## Task details
Hand back the entries exactly as written, minus every picture.

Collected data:

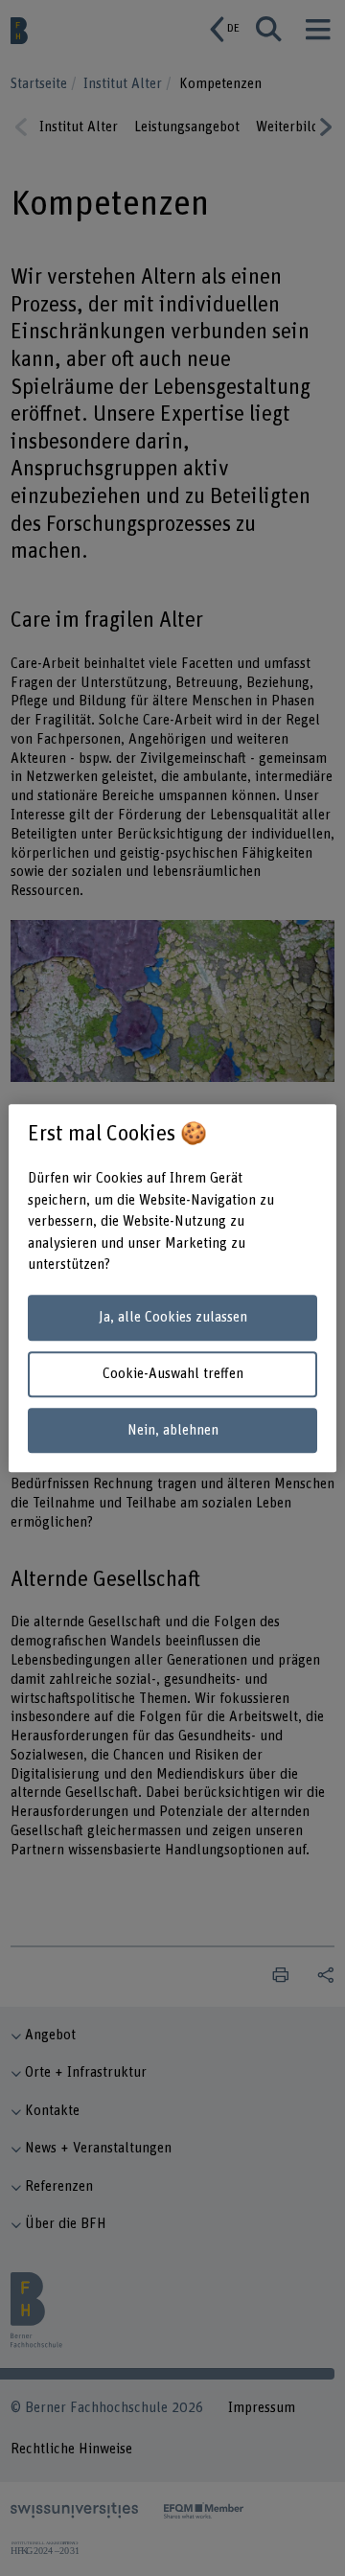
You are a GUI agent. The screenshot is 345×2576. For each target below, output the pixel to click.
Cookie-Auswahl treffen (173, 1374)
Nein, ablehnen (172, 1430)
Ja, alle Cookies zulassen (173, 1318)
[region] (172, 1288)
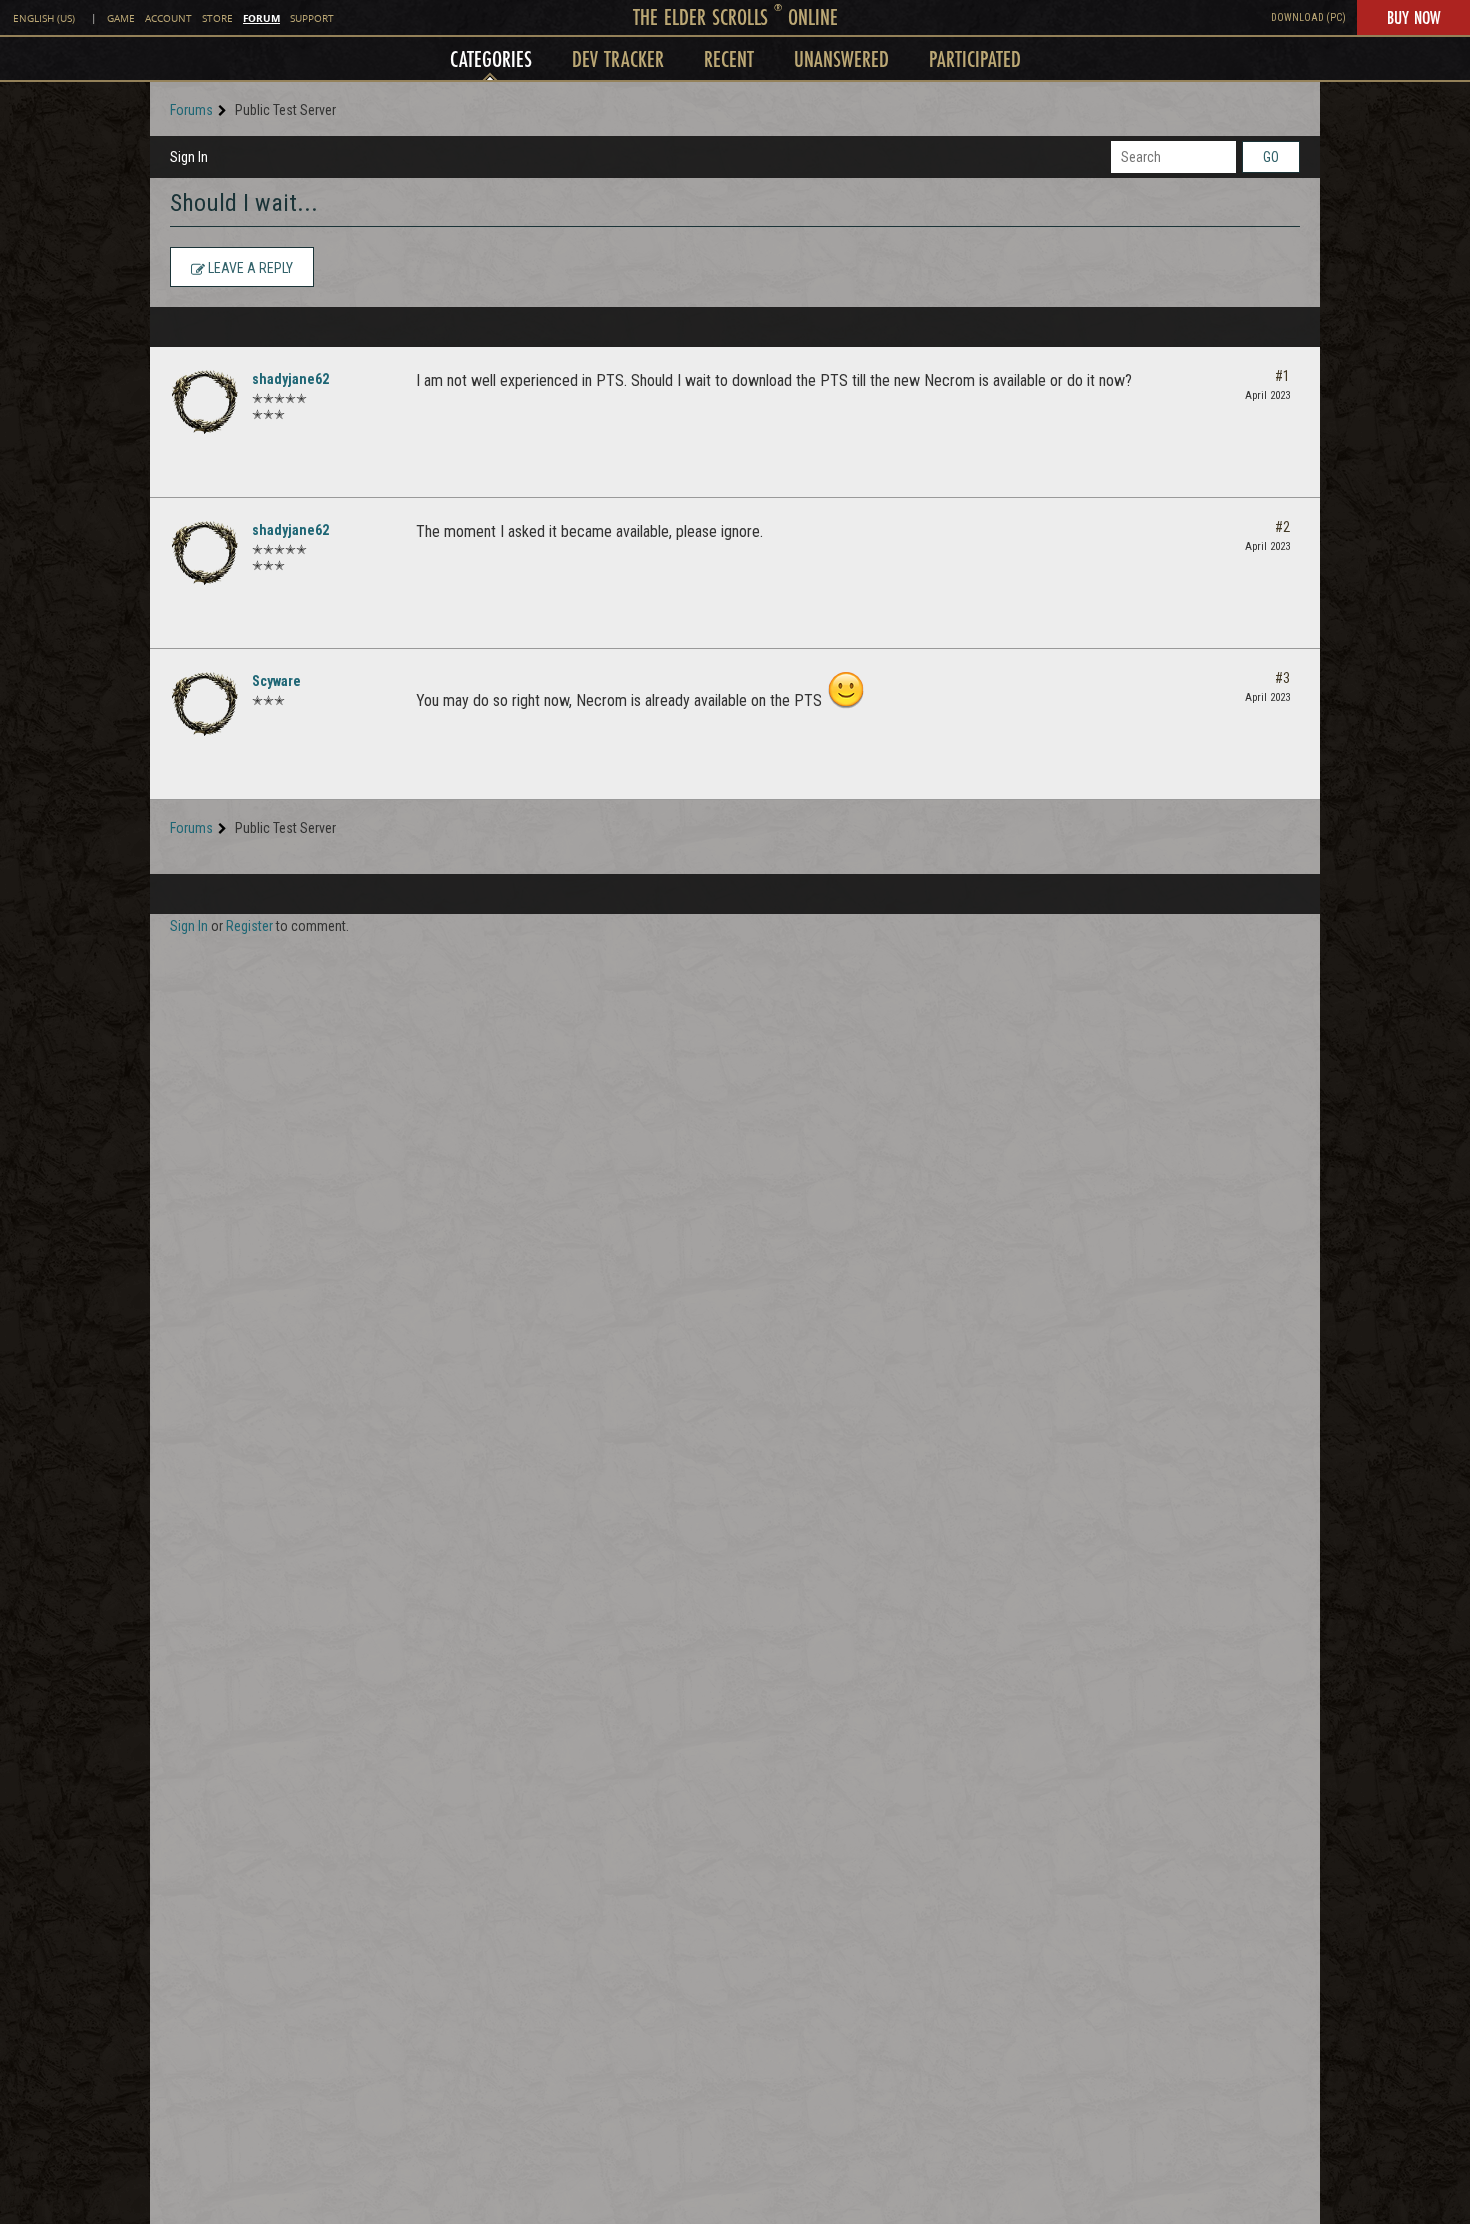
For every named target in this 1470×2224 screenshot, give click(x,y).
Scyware (276, 681)
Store (217, 18)
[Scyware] (205, 704)
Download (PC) (1308, 17)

## Response box
You are a GUI agent. The screenshot is 345×2576. For each target below, output the pixel to click.
Cookie-Auswahl treffen (173, 1374)
Nein, ablehnen (172, 1430)
Ja, alle Cookies zulassen (173, 1318)
[region] (172, 1288)
For every named target in this 1470×2224 screenshot, give click(x,y).
Scyware (276, 681)
Store (217, 18)
[Scyware] (205, 704)
Download (PC) (1308, 17)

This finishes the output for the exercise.